_Tasks to carry out_:
1. In the excerpt on diabetes drugs, condense the paragraph beginning "Even with the myriad new drugs" into a short bulleted list that keeps its main facts.
2. According to the excerpt on diabetes drugs, why did an FDA panel vote in July to recommend long-term studies of diabetes drugs? Answer in one to three sentences.
3. Continue the excerpt on diabetes drugs, picking up after its final sentence.

Singh says that his first choice is metformin (Glucophage, Bristol-Myers Squibb) due to its long-standing positive outcomes data. Metformin is currently the most popular anti-diabetic drug in the U.S. and one of the most prescribed drugs in the country overall, with nearly 35 million prescriptions filled in 2006 for generic metformin alone (Drug Topics, March 2007).
However, the diabetes drugs in the U.S. have no cardiovascular outcomes data on their label, Singh notes. Due to the adverse events linked with Avandia, an FDA panel voted in July to recommend that pharmaceutical companies conduct long-term studies—up to five years—to produce evidence that would rule out an unacceptable level of CV risk. The panel considered, but rejected, to require the diabetes drugs to show CV benefit. The proposed FDA conditions could slow down the process of newer oral agents entering the U.S. market.
Even with the myriad new drugs that are emerging, the consensus for the treatment of type 2 diabetes is to use older drugs, use them more aggressively and use insulin earlier, Nathan says. He adds that the newer drugs tend to be more expensive since they are all brand names, and they tend to be less powerful than the older drugs. The trend also is to move away from a glucose-centric approach and more toward a cardiovascular risk reduction approach that involves aspirin, blood-pressure lowering drugs and other drugs as well.

Items listed in a dataset:
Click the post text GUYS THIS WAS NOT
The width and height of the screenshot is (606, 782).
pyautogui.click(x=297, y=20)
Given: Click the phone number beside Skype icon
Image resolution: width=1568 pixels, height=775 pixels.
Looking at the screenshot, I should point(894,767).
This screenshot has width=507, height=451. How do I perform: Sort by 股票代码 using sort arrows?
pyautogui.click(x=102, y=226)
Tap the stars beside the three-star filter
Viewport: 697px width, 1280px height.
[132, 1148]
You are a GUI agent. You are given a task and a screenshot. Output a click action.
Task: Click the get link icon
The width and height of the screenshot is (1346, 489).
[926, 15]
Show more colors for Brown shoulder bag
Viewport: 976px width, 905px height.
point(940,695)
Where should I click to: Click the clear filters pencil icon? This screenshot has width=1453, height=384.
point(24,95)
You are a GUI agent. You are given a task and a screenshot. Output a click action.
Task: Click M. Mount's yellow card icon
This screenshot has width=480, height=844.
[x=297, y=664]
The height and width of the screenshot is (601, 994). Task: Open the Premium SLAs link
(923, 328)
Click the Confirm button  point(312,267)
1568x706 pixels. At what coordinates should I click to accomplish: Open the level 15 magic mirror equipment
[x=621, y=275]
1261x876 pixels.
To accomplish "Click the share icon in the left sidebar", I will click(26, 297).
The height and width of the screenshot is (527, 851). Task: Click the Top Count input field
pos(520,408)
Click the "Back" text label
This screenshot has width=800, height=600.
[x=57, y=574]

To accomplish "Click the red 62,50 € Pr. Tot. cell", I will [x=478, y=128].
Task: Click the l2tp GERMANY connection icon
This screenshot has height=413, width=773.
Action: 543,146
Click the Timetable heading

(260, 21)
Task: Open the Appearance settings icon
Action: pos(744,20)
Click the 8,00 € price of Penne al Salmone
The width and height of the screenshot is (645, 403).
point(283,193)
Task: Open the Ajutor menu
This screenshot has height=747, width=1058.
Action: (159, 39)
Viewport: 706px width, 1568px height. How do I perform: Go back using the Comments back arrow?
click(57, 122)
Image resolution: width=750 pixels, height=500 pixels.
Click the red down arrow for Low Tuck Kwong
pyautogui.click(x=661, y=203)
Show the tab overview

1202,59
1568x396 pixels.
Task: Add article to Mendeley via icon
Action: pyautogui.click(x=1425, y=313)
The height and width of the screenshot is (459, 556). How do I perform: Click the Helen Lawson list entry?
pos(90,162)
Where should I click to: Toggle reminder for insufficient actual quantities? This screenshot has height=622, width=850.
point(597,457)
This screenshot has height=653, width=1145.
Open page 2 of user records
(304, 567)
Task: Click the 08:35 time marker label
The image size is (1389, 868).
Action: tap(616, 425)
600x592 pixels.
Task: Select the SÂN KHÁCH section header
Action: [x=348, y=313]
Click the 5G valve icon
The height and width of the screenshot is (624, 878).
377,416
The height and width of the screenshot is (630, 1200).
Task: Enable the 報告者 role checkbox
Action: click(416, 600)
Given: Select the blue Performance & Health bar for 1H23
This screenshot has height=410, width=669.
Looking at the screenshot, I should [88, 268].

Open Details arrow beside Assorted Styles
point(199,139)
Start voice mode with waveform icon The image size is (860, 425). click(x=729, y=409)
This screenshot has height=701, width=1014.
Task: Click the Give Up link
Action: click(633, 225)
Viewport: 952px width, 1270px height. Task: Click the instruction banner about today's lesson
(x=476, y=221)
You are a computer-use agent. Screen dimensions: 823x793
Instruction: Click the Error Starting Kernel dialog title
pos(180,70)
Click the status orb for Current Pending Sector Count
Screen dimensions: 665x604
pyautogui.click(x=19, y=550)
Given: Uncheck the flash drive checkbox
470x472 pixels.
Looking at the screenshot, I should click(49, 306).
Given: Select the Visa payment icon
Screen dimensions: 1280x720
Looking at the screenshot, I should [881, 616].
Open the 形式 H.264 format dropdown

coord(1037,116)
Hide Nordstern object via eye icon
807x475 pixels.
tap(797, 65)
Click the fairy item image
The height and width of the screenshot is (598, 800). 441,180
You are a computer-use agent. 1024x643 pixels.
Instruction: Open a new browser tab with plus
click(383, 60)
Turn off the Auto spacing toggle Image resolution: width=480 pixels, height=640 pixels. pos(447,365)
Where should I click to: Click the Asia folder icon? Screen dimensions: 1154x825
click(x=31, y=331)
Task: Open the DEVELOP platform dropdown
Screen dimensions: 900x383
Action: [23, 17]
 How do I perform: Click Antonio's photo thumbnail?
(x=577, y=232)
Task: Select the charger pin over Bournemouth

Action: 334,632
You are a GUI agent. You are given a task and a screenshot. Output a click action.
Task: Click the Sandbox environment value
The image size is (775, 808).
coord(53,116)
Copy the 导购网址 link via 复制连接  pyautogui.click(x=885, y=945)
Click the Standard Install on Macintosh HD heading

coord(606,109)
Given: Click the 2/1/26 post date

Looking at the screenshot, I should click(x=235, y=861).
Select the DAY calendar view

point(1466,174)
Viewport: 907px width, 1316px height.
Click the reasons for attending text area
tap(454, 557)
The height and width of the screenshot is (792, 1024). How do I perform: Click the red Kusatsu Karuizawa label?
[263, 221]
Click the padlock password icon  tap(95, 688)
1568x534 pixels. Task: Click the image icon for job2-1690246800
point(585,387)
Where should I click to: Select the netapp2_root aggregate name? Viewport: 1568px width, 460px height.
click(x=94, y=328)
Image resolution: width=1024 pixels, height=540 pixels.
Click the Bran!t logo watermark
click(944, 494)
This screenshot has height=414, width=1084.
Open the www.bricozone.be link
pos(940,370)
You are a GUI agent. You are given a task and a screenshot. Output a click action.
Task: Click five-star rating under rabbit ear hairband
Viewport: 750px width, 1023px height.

_Task responses_:
1.
- According to Nathan, the consensus for treating type 2 diabetes is to use older drugs, use them more aggressively and start insulin earlier, despite the many new drugs emerging.
- The newer drugs are all brand names, so they tend to cost more, and they tend to be less powerful than the older drugs.
- Treatment is shifting from a glucose-centric approach toward cardiovascular risk reduction, using aspirin, blood-pressure lowering drugs and other drugs.

2. The panel acted because of the adverse events linked with Avandia. It recommended studies of up to five years so that drug companies would produce evidence ruling out an unacceptable level of cardiovascular risk.

3.
While there is a trend toward transitioning to an insulin regimen earlier, Singh notes that oral agents are more convenient and often, less costly. He also adds that the pressure for physicians to achieve the ADA target hemoglobin A1c level of 6.5 percent or lower may not be appropriate for certain patients with CV disease, as shown by the ACCORD trial. For those patients with type 2 diabetes who continue to be treated with oral agents, they often are taking eight to 10 pills on average just for the diabetes and diabetes-related problems alone.
One goal is to have an approach that reduces the number of pills patients must take. “It remains a major burden on our patients, and one that we have not dealt with effectively in the overall management of our patients,” Nathan concludes.